> [Information shown]:

************

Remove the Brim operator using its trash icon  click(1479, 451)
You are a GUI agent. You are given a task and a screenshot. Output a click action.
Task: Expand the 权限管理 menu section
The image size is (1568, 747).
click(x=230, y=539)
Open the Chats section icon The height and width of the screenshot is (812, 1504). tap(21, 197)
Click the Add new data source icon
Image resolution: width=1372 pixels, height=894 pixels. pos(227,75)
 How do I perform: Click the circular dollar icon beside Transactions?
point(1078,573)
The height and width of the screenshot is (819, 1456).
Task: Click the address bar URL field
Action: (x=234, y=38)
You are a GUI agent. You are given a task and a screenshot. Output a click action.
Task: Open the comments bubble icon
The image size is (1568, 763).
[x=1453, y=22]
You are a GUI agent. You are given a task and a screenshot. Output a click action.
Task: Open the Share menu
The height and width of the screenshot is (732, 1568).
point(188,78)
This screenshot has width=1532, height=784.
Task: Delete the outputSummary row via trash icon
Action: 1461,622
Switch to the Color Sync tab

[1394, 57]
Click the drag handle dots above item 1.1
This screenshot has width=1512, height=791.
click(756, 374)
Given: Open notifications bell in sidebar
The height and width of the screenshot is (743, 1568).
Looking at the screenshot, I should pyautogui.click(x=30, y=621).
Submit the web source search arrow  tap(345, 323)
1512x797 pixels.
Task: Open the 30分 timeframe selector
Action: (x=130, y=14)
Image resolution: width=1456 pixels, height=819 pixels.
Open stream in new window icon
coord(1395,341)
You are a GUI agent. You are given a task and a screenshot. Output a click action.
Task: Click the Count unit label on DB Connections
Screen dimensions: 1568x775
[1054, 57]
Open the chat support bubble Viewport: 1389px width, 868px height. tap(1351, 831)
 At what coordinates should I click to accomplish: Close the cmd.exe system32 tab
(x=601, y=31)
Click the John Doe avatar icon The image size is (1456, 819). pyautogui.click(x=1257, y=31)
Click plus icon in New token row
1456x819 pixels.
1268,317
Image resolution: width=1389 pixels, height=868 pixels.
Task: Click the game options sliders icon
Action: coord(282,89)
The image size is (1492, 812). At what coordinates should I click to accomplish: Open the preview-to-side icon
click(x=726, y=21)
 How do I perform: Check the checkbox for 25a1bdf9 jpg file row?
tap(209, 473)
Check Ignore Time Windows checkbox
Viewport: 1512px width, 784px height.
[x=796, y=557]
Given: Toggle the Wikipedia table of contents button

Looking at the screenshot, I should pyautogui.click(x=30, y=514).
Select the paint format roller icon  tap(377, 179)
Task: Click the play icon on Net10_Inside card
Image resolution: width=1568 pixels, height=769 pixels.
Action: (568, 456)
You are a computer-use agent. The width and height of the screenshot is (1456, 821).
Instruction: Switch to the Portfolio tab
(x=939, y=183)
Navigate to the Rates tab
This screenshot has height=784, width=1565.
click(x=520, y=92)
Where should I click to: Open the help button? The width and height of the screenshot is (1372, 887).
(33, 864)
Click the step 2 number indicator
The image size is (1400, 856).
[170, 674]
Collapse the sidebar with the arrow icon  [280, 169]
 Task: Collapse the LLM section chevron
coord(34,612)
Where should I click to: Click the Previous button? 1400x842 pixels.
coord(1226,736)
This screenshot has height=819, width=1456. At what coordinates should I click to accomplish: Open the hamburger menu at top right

************

> [Instructions for the task]: Reproduce the data in full, exactly as presented.

> [Expected answer]:
Remove the Brim operator using its trash icon  click(1479, 451)
You are a GUI agent. You are given a task and a screenshot. Output a click action.
Task: Expand the 权限管理 menu section
The image size is (1568, 747).
click(x=230, y=539)
Open the Chats section icon The height and width of the screenshot is (812, 1504). tap(21, 197)
Click the Add new data source icon
Image resolution: width=1372 pixels, height=894 pixels. pos(227,75)
 How do I perform: Click the circular dollar icon beside Transactions?
point(1078,573)
The height and width of the screenshot is (819, 1456).
Task: Click the address bar URL field
Action: (x=234, y=38)
You are a GUI agent. You are given a task and a screenshot. Output a click action.
Task: Open the comments bubble icon
The image size is (1568, 763).
[x=1453, y=22]
You are a GUI agent. You are given a task and a screenshot. Output a click action.
Task: Open the Share menu
The height and width of the screenshot is (732, 1568).
point(188,78)
This screenshot has width=1532, height=784.
Task: Delete the outputSummary row via trash icon
Action: 1461,622
Switch to the Color Sync tab

[1394, 57]
Click the drag handle dots above item 1.1
This screenshot has width=1512, height=791.
click(756, 374)
Given: Open notifications bell in sidebar
The height and width of the screenshot is (743, 1568).
Looking at the screenshot, I should pyautogui.click(x=30, y=621).
Submit the web source search arrow  tap(345, 323)
1512x797 pixels.
Task: Open the 30分 timeframe selector
Action: (x=130, y=14)
Image resolution: width=1456 pixels, height=819 pixels.
Open stream in new window icon
coord(1395,341)
You are a GUI agent. You are given a task and a screenshot. Output a click action.
Task: Click the Count unit label on DB Connections
Screen dimensions: 1568x775
[1054, 57]
Open the chat support bubble Viewport: 1389px width, 868px height. tap(1351, 831)
 At what coordinates should I click to accomplish: Close the cmd.exe system32 tab
(x=601, y=31)
Click the John Doe avatar icon The image size is (1456, 819). pyautogui.click(x=1257, y=31)
Click plus icon in New token row
1456x819 pixels.
1268,317
Image resolution: width=1389 pixels, height=868 pixels.
Task: Click the game options sliders icon
Action: coord(282,89)
The image size is (1492, 812). At what coordinates should I click to accomplish: Open the preview-to-side icon
click(x=726, y=21)
 How do I perform: Check the checkbox for 25a1bdf9 jpg file row?
tap(209, 473)
Check Ignore Time Windows checkbox
Viewport: 1512px width, 784px height.
[x=796, y=557]
Given: Toggle the Wikipedia table of contents button

Looking at the screenshot, I should pyautogui.click(x=30, y=514).
Select the paint format roller icon  tap(377, 179)
Task: Click the play icon on Net10_Inside card
Image resolution: width=1568 pixels, height=769 pixels.
Action: (568, 456)
You are a computer-use agent. The width and height of the screenshot is (1456, 821).
Instruction: Switch to the Portfolio tab
(x=939, y=183)
Navigate to the Rates tab
This screenshot has height=784, width=1565.
click(x=520, y=92)
Where should I click to: Open the help button? The width and height of the screenshot is (1372, 887).
(33, 864)
Click the step 2 number indicator
The image size is (1400, 856).
[170, 674]
Collapse the sidebar with the arrow icon  [280, 169]
 Task: Collapse the LLM section chevron
coord(34,612)
Where should I click to: Click the Previous button? 1400x842 pixels.
coord(1226,736)
This screenshot has height=819, width=1456. At what coordinates should I click to accomplish: Open the hamburger menu at top right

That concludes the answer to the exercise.